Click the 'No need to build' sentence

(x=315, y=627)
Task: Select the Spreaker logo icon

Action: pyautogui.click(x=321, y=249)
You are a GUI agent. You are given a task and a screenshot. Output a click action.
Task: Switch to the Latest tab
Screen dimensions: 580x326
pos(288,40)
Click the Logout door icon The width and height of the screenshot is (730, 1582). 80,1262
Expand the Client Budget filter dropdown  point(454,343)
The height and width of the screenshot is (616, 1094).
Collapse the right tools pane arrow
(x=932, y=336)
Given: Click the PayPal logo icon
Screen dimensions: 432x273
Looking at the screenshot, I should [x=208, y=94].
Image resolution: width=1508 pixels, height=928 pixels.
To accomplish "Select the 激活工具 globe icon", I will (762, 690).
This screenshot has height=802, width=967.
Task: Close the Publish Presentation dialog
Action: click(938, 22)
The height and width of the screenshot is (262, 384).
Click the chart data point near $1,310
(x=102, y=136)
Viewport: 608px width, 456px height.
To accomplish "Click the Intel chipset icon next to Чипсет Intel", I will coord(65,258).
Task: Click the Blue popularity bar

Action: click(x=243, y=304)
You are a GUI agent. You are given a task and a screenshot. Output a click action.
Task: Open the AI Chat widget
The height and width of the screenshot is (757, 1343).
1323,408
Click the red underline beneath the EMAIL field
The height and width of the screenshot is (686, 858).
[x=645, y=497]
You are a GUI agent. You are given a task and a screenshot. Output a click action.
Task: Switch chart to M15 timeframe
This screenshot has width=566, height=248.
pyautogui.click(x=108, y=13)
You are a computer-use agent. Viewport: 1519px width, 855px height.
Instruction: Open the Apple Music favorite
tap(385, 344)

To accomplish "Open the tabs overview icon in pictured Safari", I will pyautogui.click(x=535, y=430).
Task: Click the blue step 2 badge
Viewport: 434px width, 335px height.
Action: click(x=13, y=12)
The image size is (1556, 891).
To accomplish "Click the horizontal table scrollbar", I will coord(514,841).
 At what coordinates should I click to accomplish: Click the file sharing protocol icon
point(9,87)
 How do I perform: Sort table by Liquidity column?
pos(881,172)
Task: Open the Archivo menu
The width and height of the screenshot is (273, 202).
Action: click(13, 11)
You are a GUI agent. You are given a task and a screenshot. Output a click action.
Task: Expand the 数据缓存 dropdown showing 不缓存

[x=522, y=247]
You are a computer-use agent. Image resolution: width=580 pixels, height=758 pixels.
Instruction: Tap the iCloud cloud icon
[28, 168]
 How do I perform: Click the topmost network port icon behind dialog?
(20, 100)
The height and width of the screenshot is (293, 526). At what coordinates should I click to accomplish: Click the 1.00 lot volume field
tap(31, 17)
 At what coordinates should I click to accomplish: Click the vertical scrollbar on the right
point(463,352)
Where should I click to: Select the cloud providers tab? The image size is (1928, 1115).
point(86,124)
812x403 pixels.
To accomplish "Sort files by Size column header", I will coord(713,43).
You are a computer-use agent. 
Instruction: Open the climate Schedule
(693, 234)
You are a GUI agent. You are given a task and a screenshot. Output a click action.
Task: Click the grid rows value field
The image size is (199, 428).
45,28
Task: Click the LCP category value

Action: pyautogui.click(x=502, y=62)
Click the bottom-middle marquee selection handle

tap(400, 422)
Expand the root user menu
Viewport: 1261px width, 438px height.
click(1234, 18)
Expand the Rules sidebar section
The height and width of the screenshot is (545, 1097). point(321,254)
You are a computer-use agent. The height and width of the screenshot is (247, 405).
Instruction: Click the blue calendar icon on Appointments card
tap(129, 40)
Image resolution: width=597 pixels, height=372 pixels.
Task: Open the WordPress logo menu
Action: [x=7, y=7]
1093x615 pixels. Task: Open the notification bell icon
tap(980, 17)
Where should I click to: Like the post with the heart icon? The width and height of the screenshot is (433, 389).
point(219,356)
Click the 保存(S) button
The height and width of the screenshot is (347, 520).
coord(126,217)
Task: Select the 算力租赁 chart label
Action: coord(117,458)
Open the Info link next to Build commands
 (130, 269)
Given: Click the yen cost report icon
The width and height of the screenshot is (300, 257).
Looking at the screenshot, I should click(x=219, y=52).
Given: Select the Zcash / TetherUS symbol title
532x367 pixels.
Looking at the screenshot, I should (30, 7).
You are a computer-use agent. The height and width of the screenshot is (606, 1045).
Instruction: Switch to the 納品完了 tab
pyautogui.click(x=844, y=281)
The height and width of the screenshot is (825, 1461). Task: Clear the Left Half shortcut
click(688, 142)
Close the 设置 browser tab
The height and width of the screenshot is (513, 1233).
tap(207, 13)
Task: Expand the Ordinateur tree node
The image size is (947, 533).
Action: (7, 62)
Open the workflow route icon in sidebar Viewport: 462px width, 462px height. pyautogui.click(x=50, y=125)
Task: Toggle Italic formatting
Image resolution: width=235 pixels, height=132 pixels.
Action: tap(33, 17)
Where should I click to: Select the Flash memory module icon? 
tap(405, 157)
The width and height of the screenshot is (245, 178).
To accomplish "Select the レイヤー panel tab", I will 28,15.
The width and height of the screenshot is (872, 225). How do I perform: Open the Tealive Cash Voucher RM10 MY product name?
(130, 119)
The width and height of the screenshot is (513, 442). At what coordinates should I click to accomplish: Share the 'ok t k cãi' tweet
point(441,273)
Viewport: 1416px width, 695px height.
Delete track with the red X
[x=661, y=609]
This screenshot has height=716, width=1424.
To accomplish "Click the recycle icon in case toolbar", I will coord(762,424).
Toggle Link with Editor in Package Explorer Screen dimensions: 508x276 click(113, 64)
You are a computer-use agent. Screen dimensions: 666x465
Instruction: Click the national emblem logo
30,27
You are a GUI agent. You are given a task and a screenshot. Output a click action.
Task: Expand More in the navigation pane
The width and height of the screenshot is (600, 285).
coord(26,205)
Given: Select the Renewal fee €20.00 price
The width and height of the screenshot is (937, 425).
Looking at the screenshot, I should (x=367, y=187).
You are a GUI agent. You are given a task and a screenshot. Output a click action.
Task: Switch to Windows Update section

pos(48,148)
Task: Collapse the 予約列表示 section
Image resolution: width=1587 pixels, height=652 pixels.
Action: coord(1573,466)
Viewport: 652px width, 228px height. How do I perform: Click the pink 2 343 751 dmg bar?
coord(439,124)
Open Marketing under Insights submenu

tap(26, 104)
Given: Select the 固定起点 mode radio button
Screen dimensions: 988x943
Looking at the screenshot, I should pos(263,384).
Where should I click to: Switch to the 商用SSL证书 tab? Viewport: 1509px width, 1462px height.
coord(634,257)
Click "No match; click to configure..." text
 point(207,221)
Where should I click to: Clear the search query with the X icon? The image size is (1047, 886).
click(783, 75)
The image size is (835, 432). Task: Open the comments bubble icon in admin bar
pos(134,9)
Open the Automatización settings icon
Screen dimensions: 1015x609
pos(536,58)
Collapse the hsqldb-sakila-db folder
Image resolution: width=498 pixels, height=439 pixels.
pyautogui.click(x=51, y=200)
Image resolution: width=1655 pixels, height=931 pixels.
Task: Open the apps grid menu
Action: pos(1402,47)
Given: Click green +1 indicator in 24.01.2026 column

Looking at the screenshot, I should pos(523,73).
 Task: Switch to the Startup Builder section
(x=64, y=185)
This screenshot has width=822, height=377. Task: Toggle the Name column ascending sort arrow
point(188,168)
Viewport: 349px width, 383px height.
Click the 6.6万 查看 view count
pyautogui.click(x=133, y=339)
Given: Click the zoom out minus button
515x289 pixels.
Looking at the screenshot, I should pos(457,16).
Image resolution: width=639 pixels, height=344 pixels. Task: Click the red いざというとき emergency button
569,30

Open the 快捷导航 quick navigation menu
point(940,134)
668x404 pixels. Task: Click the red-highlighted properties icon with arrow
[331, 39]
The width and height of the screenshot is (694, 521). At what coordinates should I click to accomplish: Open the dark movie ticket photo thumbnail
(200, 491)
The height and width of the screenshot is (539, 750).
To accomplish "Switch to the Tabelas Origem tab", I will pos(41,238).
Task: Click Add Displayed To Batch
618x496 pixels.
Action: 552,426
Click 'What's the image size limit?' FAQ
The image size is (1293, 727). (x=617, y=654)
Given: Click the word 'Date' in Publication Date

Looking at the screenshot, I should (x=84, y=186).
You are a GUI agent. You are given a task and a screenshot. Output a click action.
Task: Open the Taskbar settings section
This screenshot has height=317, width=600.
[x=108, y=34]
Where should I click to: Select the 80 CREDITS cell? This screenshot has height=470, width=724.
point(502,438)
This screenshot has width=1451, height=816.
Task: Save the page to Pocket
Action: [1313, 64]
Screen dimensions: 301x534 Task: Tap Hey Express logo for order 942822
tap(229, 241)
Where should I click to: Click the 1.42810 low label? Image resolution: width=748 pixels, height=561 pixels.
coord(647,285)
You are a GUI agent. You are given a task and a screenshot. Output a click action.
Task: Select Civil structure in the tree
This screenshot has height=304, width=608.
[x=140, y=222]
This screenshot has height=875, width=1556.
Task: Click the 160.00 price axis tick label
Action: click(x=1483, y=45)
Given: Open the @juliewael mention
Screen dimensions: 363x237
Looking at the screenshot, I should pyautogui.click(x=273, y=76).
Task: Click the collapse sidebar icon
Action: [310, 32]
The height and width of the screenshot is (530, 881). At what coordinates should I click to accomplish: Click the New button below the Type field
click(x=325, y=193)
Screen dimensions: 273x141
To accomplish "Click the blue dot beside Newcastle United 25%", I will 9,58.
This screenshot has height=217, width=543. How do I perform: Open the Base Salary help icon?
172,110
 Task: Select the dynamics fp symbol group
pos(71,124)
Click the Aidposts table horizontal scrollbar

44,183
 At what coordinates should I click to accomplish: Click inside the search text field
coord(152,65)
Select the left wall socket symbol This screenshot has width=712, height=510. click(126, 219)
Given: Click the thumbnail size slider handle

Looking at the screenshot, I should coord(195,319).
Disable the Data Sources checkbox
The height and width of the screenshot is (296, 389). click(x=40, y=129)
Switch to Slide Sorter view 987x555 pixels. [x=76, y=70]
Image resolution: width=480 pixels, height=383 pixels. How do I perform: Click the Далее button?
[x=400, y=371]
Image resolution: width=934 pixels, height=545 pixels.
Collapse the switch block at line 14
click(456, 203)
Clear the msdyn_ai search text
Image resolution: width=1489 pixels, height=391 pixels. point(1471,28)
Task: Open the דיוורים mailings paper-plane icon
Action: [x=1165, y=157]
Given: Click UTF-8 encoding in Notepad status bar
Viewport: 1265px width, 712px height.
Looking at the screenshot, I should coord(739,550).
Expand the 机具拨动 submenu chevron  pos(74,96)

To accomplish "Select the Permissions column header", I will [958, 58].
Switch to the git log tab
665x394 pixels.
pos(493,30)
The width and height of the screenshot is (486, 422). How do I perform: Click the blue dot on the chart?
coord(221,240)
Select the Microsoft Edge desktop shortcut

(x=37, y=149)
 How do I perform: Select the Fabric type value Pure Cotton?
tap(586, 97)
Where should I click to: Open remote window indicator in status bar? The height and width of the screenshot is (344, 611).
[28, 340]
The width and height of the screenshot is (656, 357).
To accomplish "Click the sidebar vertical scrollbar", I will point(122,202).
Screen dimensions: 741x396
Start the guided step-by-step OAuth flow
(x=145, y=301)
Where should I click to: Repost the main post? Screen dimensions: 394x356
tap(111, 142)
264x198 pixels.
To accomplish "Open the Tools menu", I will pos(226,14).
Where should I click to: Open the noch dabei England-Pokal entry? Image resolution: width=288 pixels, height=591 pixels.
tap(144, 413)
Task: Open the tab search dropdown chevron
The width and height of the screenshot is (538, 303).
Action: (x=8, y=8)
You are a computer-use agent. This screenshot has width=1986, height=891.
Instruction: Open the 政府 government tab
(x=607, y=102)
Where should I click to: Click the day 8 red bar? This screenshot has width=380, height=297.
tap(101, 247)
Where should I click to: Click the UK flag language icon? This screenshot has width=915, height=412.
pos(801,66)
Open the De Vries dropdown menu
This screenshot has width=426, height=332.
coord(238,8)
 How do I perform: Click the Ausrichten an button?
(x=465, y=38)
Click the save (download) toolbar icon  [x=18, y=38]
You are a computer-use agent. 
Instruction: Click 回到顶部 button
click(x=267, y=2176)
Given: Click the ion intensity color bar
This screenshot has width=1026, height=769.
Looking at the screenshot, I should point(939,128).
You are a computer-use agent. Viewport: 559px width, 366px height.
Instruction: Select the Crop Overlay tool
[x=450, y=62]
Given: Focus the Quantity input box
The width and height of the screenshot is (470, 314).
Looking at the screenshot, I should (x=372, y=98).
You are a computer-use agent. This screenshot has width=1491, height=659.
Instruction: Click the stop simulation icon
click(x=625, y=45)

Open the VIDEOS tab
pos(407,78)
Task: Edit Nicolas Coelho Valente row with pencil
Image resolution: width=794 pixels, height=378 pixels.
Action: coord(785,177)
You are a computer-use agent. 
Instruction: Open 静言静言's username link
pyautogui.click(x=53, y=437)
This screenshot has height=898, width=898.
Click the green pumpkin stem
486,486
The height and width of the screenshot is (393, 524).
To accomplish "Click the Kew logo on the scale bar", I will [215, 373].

****************************************

Echo the material from the line containing "is (247, 405)." down to the line containing "click(688, 142)", including both of those lines.

* Reply:
You are a computer-use agent. The height and width of the screenshot is (247, 405).
Instruction: Click the blue calendar icon on Appointments card
tap(129, 40)
Image resolution: width=597 pixels, height=372 pixels.
Task: Open the WordPress logo menu
Action: [x=7, y=7]
1093x615 pixels. Task: Open the notification bell icon
tap(980, 17)
Where should I click to: Like the post with the heart icon? The width and height of the screenshot is (433, 389).
point(219,356)
Click the 保存(S) button
The height and width of the screenshot is (347, 520).
coord(126,217)
Task: Select the 算力租赁 chart label
Action: coord(117,458)
Open the Info link next to Build commands
 (130, 269)
Given: Click the yen cost report icon
The width and height of the screenshot is (300, 257).
Looking at the screenshot, I should click(x=219, y=52).
Given: Select the Zcash / TetherUS symbol title
532x367 pixels.
Looking at the screenshot, I should (30, 7).
You are a computer-use agent. The height and width of the screenshot is (606, 1045).
Instruction: Switch to the 納品完了 tab
pyautogui.click(x=844, y=281)
The height and width of the screenshot is (825, 1461). Task: Clear the Left Half shortcut
click(688, 142)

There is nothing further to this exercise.